People ex rel. Davis v. Farner, 42 Ill. 2d 261 (1969)

March 27, 1969 · Illinois Supreme Court · No. 41636
42 Ill. 2d 261

(No. 41636.

The People ex rel. Richard Melton Davis, Appellant, vs. Harold Farner, Sheriff, Appellee.

Opinion filed March 27, 1969.

George Morgan, Public Defender, of Marion, for appellant.

Mr.

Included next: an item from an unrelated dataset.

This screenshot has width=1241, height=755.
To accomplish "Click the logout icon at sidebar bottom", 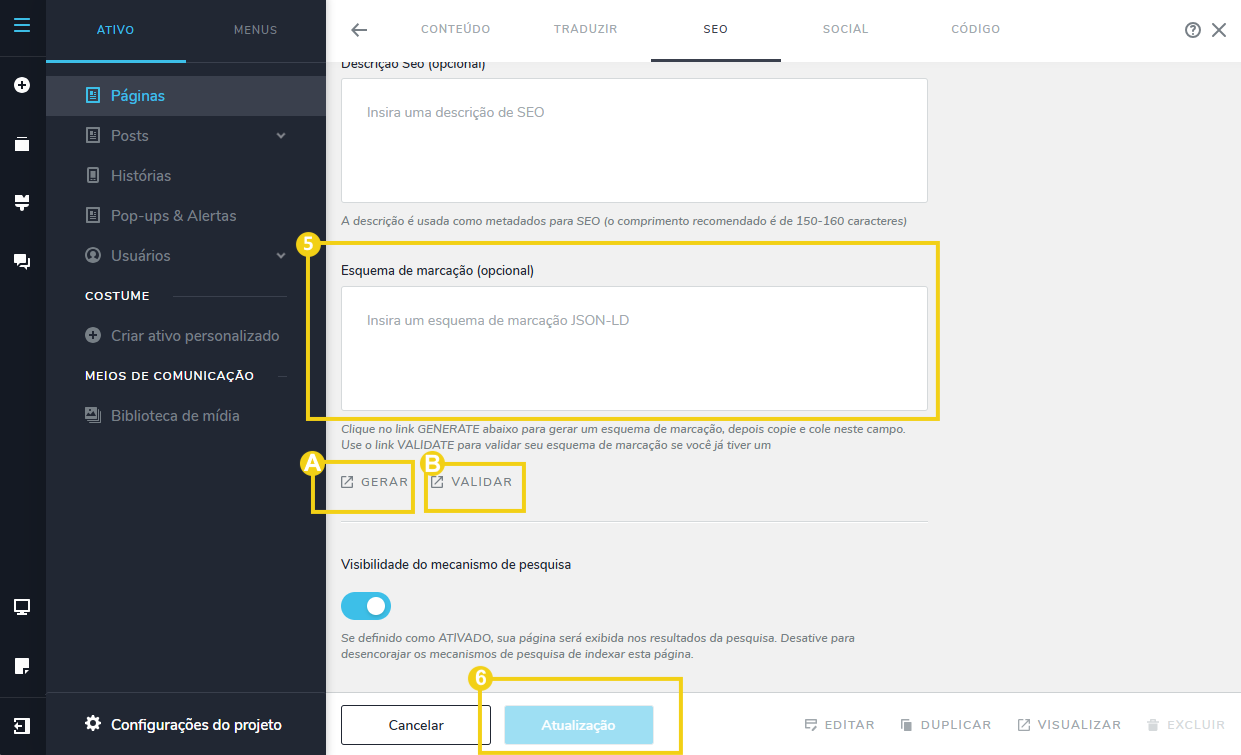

Justice Schaefer

delivered the opinion of the court:

Richard Melton Davis appeals from an order of the circuit court of Williamson County which denied his petition for a writ of habeas corpus and directed that he be held by the sheriff of Williamson County for delivery to agents of the State of Texas pursuant to an extradition warrant issued by the Governor of Illinois upon the requisition of the Governor of Texas.

The facts were stipulated: Davis was convicted of the crime of robbery with firearms in the circuit court of Dallas County, Texas, and sentenced to 10 years imprisonment, to commence on April 15, 1964. On September 10, 1964, he was released by the Texas authorities for trial in a Federal *262district court in Texas and, upon conviction under the Federal bank robber)- statute, he was sentenced to the Federal penitentiary. On September 27, 1964, he was booked out of the Dallas jail as a State prisoner and booked in as a Federal prisoner. He was later transferred to a Federal penitentiary in Oklahoma and eventually to the Federal prison at Marion, Illinois. When he was released by the Federal authorities on June 17, 1968, upon completion of his Federal sentence, he was detained by the sheriff of Williamson County pursuant to the extradition warrant.

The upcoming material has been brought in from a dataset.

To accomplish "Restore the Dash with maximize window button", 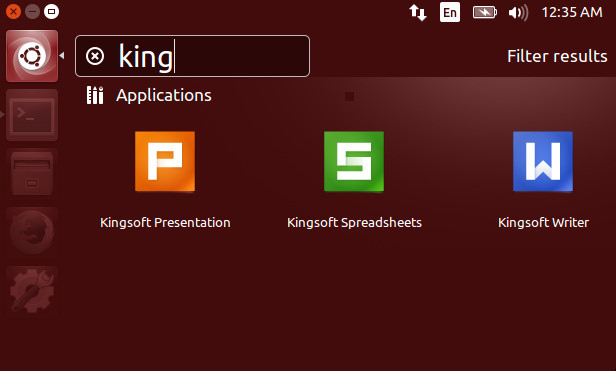I will [51, 11].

Davis contends that he is not a fugitive from justice because Texas waived its jurisdiction over him when it released him to Federal authorities in 1964. To support that contention he relies in part upon decisions of this court involving similar claims of waiver of jurisdiction by Illinois by reason of the release of Illinois prisoners to other jurisdictions, (See, People ex rel. Barrett v. Bartley, 383 Ill. 437; cf. People ex rel. Milburn v. Nierstheimer, 401 Ill. 465), and in part upon Shields v. Beto (5th cir. 1967), 390 F.2d 1003, in which the Court of Appeals held, in the unusual circumstances of that case, that the release of a Texas prisoner to Louisiana before the expiration of his Texas sentence constituted a waiver of jurisdiction over him.

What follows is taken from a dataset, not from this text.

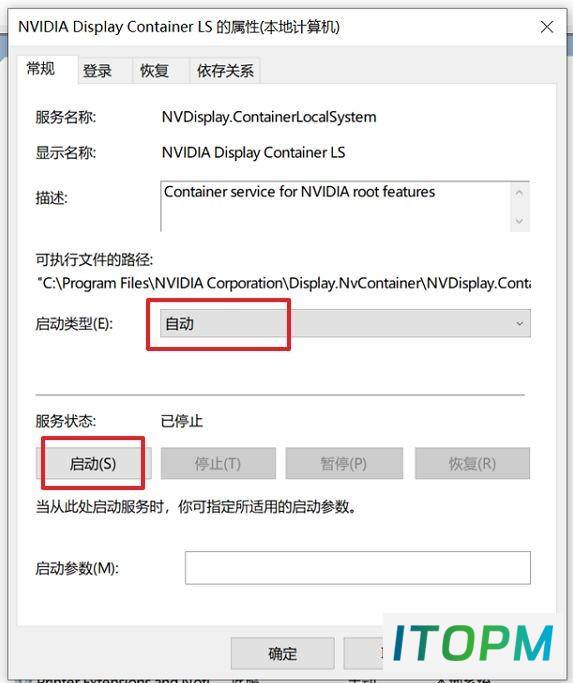Click inside the 描述 description text box
Viewport: 573px width, 683px height.
click(336, 206)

It is at once apparent that the interest of Illinois in this matter arises only from the fortuitous circumstance that Davis was released from a Federal penitentiary located in this State. On the other hand the State of Texas has a very direct interest: that State requests his return to complete the service of his sentence, and it is that State’s authority over him which is alleged to have been waived. An examination of Texas authorities indicates that the Court of Criminal Appeals of that State has taken the position that when Texas is a disinterested asylum State, as is Illinois in this case, it will not decide the merits of a claim that a demanding State has waived its juridiction by relinquishing a prisoner to Federal authorities. In the opinion of that court, “it *263is for the Court [of the demanding state] and not this Court to adjudicate the question of their jurisdiction.” Ex parte Escarrega, 388 S.W.2d 192 (Tex. Ct. Crim. App. 1965). Cf. Ex parte Fraga-Buendia, 433 S.W.2d 695 (Tex. Ct. Crim. App. 1968). In our opinion this is the appropriate course for us to follow in the present case. Whether Texas has waived jurisdiction can most appropriately be determined by the courts of that State.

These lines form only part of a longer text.